▶ **Your instructions**: Whatever lies between the line with "Image resolution: width=1003" and the end of the data, both included, must be copied exactly and without pictures.
START Exercise inputs
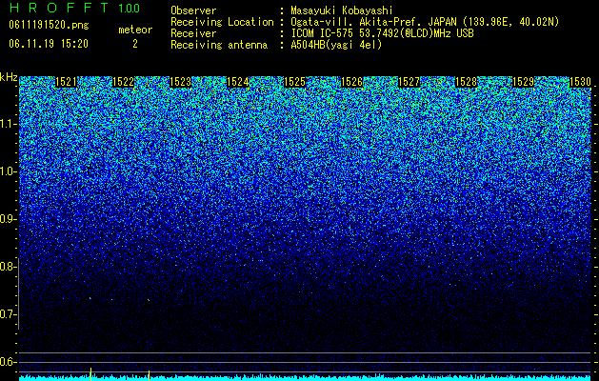Select the 1522 time marker label
Image resolution: width=599 pixels, height=381 pixels.
pos(123,82)

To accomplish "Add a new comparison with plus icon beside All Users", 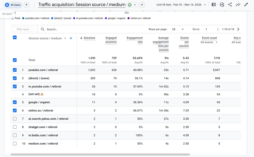I will pyautogui.click(x=26, y=5).
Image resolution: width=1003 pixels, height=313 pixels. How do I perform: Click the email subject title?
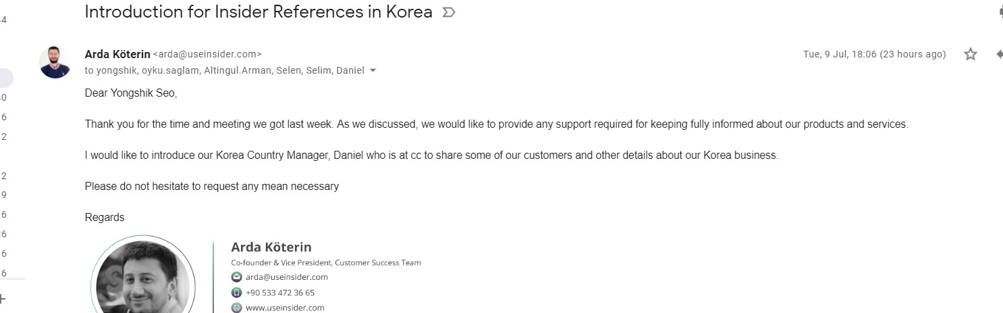[259, 12]
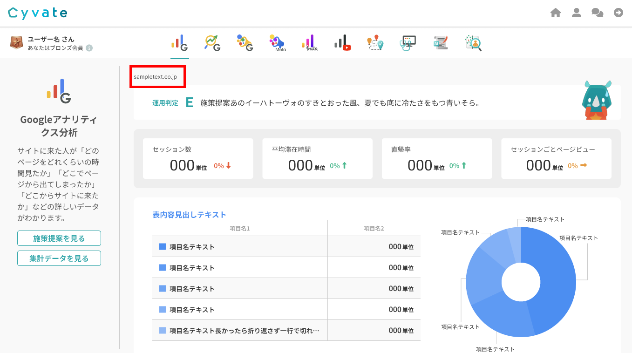The image size is (632, 353).
Task: Switch to the Insta analytics icon
Action: pos(310,43)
END Exercise inputs
▶ **Output of the task**:
Image resolution: width=1003 pixels, height=313 pixels. How do I perform: Click the email subject title?
[259, 12]
The image size is (632, 353).
Task: Switch to the Insta analytics icon
Action: pos(310,43)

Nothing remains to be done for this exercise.